From checking the LMS and CMS codebase, the queues for every service are described below:

  • CMS: default, high, low (taken from CMS settings here)
  • LMS: default, high, high_mem (taken from LMS settings here)

By default Tutor implements a single deployment to process tasks on all queues in LMS/CMS. The CELERY_WORKERS_CONFIG filter can be used to add the extra queues from LMS/CMS configuration.

from tutorcelery.hooks import CELERY_WORKERS_CONFIG

@CELERY_WORKERS_CONFIG.add()
def _add_celery_workers_config(workers_config):
    # Adding LMS extra queues
    workers_config["lms"]["high"] = {}  # Make sure to match the key with the queue name: edx.lms.core.high
    workers_config["lms"]["high_mem"] = {}

    # Adding CMS extra queues
    workers_config["cms"]["high"] = {}
    workers_config["cms"]["low"] = {}
    return workers_config

With this configuration, 4 new deployments will be created (one for every new queue) to process the tasks separately according to the queue they are sent to. Additionally, the default Tutor LMS/CMS celery deployments are patched to ONLY process the tasks sent to the "default" queue.

This is the recommended configuration for a multiqueue approach with LMS and CMS given the queues every service proposes in its settings files by default. However, the usage of the CELERY_WORKERS_CONFIG filter can be adapted for different configuration scenarios.

This plugin also provides a setting to directly route LMS/CMS tasks to an specific queue. It can extends/overrides the default EXPLICIT_QUEUES setting:

CELERY_LMS_EXPLICIT_QUEUES:
  lms.djangoapps.grades.tasks.compute_all_grades_for_course:
    queue: edx.lms.core.high_mem
CELERY_CMS_EXPLICIT_QUEUES:
  cms.djangoapps.contentstore.tasks.import_olx:
    queue: edx.cms.core.high

Autoscaling

As an alternative to the CPU/memory based autoscaling offered by the plugin tutor-contrib-pod-autoscaling, this plugins supports Celery workers autoscaling based on the size of the celery queue of a given worker.
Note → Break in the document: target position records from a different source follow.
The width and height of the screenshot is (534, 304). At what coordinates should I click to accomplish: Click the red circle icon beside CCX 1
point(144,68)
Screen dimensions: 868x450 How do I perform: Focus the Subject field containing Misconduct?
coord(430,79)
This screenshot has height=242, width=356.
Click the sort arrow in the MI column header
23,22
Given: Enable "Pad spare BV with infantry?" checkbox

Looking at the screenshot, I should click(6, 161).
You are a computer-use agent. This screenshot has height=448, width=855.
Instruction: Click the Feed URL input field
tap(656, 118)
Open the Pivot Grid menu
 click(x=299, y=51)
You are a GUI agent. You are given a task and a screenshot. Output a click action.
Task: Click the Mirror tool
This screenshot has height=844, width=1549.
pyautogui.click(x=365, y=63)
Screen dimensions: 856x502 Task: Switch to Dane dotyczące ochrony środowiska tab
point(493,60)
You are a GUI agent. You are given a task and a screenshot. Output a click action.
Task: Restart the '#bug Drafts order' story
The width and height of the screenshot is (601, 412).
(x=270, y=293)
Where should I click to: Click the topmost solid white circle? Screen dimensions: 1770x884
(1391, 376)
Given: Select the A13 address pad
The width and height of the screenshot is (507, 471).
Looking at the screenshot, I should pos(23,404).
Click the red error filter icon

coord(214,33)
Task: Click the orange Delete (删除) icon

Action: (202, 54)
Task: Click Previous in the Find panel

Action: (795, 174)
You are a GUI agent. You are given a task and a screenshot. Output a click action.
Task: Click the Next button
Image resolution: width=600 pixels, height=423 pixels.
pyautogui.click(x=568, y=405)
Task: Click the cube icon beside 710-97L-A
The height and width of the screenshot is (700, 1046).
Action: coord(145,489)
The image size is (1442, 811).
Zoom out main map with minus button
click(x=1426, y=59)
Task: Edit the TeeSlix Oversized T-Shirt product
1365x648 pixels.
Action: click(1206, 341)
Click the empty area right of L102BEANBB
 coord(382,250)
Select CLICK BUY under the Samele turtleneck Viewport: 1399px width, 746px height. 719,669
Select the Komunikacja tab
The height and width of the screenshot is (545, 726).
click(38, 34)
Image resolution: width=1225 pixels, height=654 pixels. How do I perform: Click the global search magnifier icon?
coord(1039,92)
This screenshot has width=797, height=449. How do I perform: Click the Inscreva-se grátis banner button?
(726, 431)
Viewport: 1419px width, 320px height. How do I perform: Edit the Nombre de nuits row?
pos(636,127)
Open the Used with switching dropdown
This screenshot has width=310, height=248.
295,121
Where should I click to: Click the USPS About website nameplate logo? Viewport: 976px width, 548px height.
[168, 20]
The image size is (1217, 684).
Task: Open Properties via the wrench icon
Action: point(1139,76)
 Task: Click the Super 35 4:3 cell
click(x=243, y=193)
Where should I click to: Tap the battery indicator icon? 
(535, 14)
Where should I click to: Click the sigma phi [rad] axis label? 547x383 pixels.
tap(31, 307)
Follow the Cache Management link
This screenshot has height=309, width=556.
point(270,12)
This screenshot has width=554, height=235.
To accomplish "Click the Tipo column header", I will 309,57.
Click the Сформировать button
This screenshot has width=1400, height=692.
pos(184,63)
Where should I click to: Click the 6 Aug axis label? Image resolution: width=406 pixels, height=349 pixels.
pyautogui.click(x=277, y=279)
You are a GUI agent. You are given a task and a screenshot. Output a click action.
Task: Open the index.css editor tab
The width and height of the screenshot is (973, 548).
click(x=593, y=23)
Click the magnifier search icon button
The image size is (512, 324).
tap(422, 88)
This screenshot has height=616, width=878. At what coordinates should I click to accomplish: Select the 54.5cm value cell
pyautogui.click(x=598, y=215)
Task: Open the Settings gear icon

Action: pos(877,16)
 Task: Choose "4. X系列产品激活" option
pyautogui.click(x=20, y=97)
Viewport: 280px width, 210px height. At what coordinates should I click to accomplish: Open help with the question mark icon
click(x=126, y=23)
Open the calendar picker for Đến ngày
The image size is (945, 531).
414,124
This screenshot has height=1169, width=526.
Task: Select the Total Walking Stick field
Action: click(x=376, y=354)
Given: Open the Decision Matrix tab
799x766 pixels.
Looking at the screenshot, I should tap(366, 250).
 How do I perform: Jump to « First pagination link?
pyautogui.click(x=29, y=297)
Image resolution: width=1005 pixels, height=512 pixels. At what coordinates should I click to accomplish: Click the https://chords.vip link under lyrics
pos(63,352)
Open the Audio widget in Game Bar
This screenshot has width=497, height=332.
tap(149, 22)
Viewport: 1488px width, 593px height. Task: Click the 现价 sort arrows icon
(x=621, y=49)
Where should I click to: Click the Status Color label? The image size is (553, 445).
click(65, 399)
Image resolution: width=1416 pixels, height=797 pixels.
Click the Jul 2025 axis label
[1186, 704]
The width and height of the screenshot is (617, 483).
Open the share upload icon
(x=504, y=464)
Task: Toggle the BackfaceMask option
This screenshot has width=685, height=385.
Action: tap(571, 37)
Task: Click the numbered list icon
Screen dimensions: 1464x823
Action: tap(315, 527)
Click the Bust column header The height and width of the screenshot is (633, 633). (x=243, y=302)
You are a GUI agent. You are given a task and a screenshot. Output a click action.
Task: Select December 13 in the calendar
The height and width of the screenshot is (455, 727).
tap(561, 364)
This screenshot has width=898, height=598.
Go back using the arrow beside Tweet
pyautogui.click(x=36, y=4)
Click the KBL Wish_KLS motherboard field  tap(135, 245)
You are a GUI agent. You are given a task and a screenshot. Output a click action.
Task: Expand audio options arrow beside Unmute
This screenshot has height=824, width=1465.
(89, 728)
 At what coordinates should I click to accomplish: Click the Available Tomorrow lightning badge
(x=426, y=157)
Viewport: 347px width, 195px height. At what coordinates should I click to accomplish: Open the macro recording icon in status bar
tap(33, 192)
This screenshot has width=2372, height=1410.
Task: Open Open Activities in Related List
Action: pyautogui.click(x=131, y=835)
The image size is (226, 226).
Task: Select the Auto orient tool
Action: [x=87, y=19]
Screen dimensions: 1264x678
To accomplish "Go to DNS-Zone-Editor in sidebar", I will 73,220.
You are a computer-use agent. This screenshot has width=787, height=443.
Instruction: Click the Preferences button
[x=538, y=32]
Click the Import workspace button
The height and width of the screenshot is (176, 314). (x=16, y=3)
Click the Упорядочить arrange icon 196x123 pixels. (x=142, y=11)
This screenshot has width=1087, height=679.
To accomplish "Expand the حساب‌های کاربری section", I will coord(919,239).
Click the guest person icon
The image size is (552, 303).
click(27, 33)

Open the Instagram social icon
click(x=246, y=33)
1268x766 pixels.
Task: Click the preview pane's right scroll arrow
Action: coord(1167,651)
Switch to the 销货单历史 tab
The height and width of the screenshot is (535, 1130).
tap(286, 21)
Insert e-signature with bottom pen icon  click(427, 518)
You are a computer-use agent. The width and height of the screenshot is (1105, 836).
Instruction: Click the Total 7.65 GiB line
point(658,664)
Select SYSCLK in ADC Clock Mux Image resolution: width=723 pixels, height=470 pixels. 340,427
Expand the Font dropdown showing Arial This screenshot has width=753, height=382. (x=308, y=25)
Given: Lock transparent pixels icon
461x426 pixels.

We are using Keda autoscaling for this purposes, check the Keda documentation to find out more.

To enable autoscaling you need to enable the enable_keda key for every queue variant. The defaults parameters are the following:

{
  "min_replicas": 0,
  "max_replicas": 30,
  "list_length": 40,
  "enable_keda": False,
}

Note

You can use the filter CELERY_WORKERS_CONFIG as shown above to modify the scaling parameters for every queue.

If you are using tutor-contrib-pod-autoscaling and want to setup Keda autoscaling, make sure to disable HPA for the lms-worker and the cms-worker as using both autoscalers at the same time is not recommended.

from tutorpod_autoscaling.hooks import AUTOSCALING_CONFIG

@AUTOSCALING_CONFIG.add()
def _add_my_autoscaling(autoscaling_config):
    autoscaling_config["lms-worker"].update({
      "enable_hpa": False,
    })
    autoscaling_config["cms-worker"].update({
      "enable_hpa": False,
    })
    return autoscaling_config

Enable flower

For troubleshooting purposes, you can enable a flower deployment to monitor in realtime the Celery queues times and performance:

CELERY_FLOWER: true

Enable Flower Prometheus Integration

If you are running grafana you can use the attached config map to import a custom Grafana dashboard to monitor celery metrics such as:

  • Total Queue Length
  • Queue Length by task name
  • Celery Worker Status
  • Number of Tasks Currently Executing at Worker
  • Average Task Runtime at Worker
  • Task Prefetch Time at Worker
  • Number of Tasks Prefetched at Worker
  • Tasks Success Ratio
  • Tasks Failure Ratio

If you are using the Prometheus Operator you can enable a ServiceMonitor resource to automatically configure a scrape target for the flower service.

CELERY_FLOWER_SERVICE_MONITOR: true

License


This software is licensed under the terms of the AGPLv3.